Weitere Behinderung, die mindestens einen GdB von 20 bedingen, sind bei dem Kläger nicht ersichtlich.

Nach den oben mitgeteilten Grundsätzen der Gesamt-GdB Bildung ergibt sich ein GdB von 40. Im Hinblick auf Äußerungen des Klägerbevollmächtigten in der mündlichen Verhandlung, die Regelung in Teil A Nr. 3 d) ee) VmG sei dahingehend zu interpretieren, dass GdB von 20 in der Regel Auswirkungen auf den Gesamt-GdB hätten und dies nur in Ausnahmefällen nicht der Fall sei, ist klarzustellen, dass sich ein solches Regel-Ausnahmeverhältnis zur Überzeugung des Senats aus der Terminologie der VmG („vielfach“) ebenso wenig herleiten lässt, wie die bisweilen vertretene gegenteilige Auffassung, wonach GdB von 20 nur in Ausnahmefällen Auswirkungen auf den Gesamt-GdB haben sollen. Vielmehr ist in jedem Einzelfall anhand der Beziehung der Behinderungen zueinander und der Schwere der mit 20 bewerteten Behinderungen zu prüfen, ob durch einen GdB von 20 eine Erhöhung des Gesamt-GdB erfolgt oder nicht.

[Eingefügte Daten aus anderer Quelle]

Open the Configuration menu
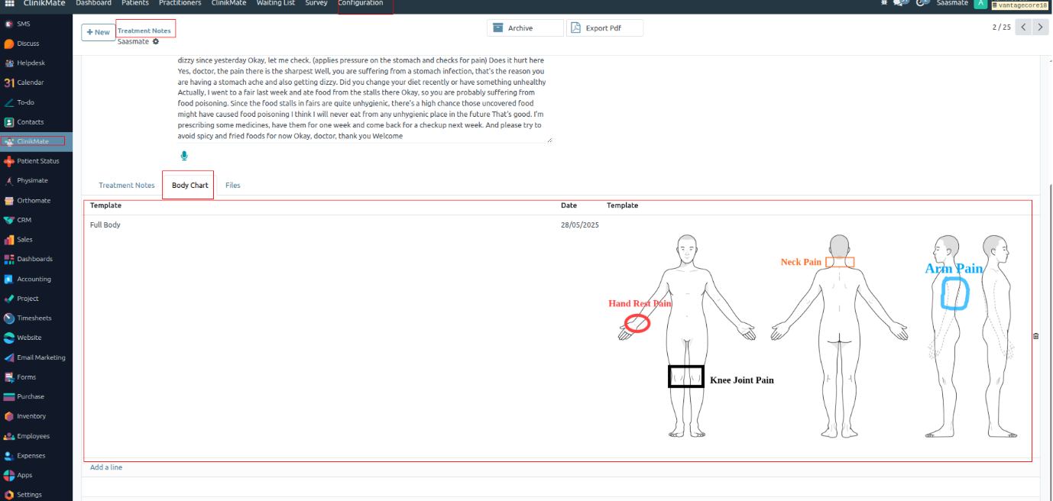Screen dimensions: 1053x501 point(361,4)
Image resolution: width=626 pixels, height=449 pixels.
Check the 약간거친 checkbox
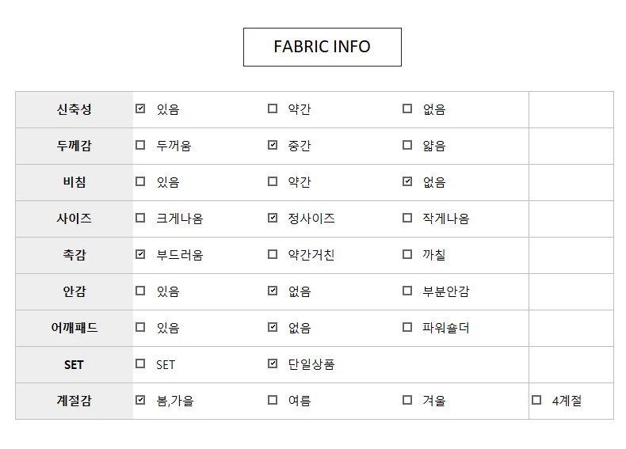[x=273, y=254]
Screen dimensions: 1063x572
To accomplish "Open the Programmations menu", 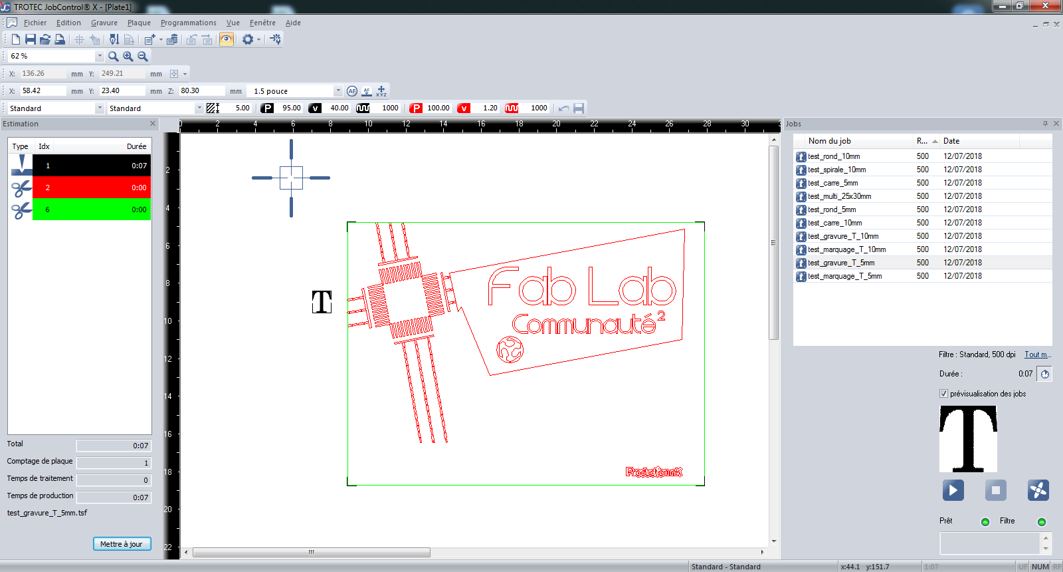I will 188,23.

Vorliegend wird die Behinderung mit dem höchsten Einzel-GdB, hier das psychische Leiden mit einem GdB von 30, durch die hinzutretende Behinderung der Wirbelsäule, die mittlerweile mit einem „starken“ 20er mit einer Tendenz zu 30 zu bewerten ist um 10 auf 40 erhöht. Bedingt durch das gute Ergebnis der Prothesenimplantation vermag der weitere GdB von 20 für das Kniegelenksleiden sich aber nicht mehr erhöhend auf den Gesamt-GdB auszuwirken.

Die Kostenentscheidung beruht auf der entsprechenden Anwendung von § 193 Abs. 1 und Abs. 4 SGG und folgt der Entscheidung in der Hauptsache.

Gründe für die Zulassung der Revision gemäß § 160 Abs. 2 SGG liegen nicht vor.